We took a ride through this wooded garden last Saturday but I forgot my camera – I know, how silly of me. The trees were just beginning to show color so this image from a couple of years ago is a great alternative to the symmetry of a real leaf.

My last example of symmetry is a photo from several years ago of morning glories blooming on my front porch railing. They are my favorite flower with their clear blue blossoms that look and feel like silk.

Yes, it is a bit of push to use this for symmetry but if you look hard you will see how the growth pattern is sort of a mirror image if you draw a line down the center of the middle growth.

The real reason I used this photo is that I have continued to plant morning glories in this space but haven’t had any blooms for the past two years.

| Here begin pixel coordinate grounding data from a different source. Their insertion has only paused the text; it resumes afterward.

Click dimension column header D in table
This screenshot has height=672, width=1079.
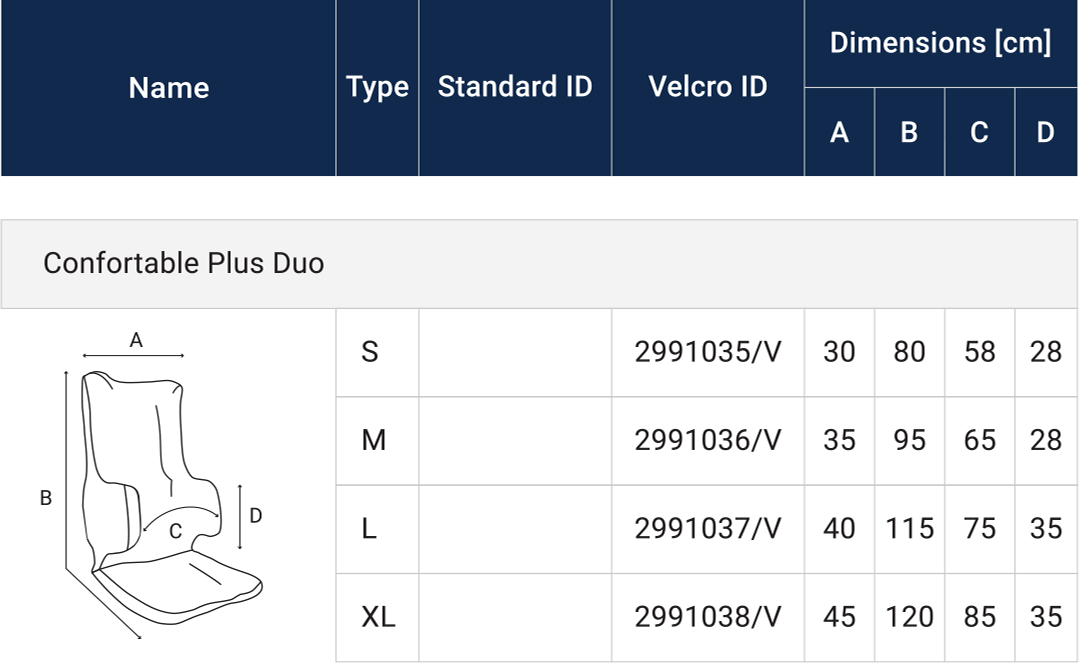(x=1045, y=132)
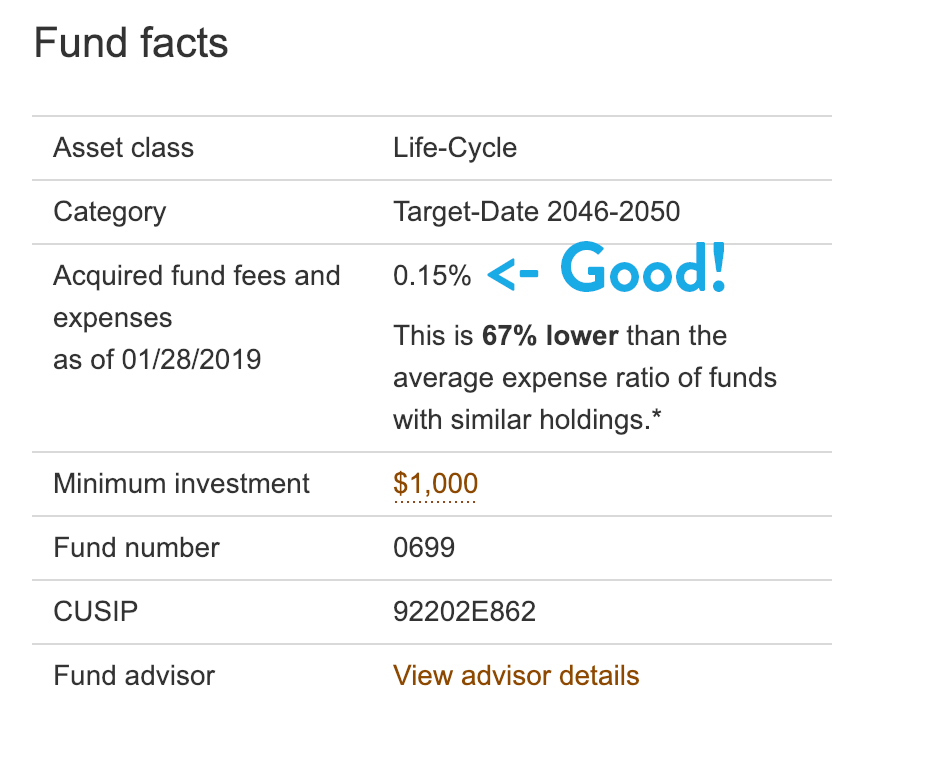This screenshot has width=942, height=782.
Task: Click the Fund number label
Action: pyautogui.click(x=136, y=548)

This year the plants grew so thick that they created a wall of green and every other day I had to cut off new vines that were threatening to take over my purple porch swing and grow across the entrance blocking delivery people from leaving my packages. But not a single blossom. I did some reading and realized that we had taken out three big shrubs that starved previous plants, and this year I wanted blooms so badly that I fertilized them. They thrive on neglect in poor soil. The perfect plant for me except in Covid years when I don’t have much to do but nurture the plants in my garden.

This has been so much fun that I just might keep looking through my photo files for other examples of almost symmetry. Thanks, Patti, for hosting this weeks challenge.

21 thoughts on “Lens-Artists Photo Challenge: Symmetry

    • Thanks, Lola. I love them too so it is really painful when i plant them and they don’t bloom. I’ll try next year and see how they do if I plant them close to the small shrubs and don’t feed them any plant food.

      Liked by 1 person

  1. Loved your choices Pat – so glad you told us the opening image, which I absolutely loved, was a weight. I’d never have guessed! And I had to smile at your comment about over-nurturing your flowers due to COVID. My smile for the day.


  2. Hi, Pat. It’s fascinating to hear how some people love asymmetry and others prefer the opposite. I suspect it’s the way our brains are wired. I even go so far as to straighten my fork and knife when I sit down to eat at a restaurant!! Funny. But…your images are great examples of symmetry. I am especially drawn to your second image. Lovely, lovely. The colors, the composition, the natural symmetry. Beautiful.


  3. I too prefer asymmetry. A friend arranges ornaments equally, either side of centre on a mantelpiece, for example.

    To my eye they seem fixed in place, knowing their place, static. In contrast, asymmetry seems lively. Maybe it is just the wiring of my brain, but my leaning is towards asymmetry.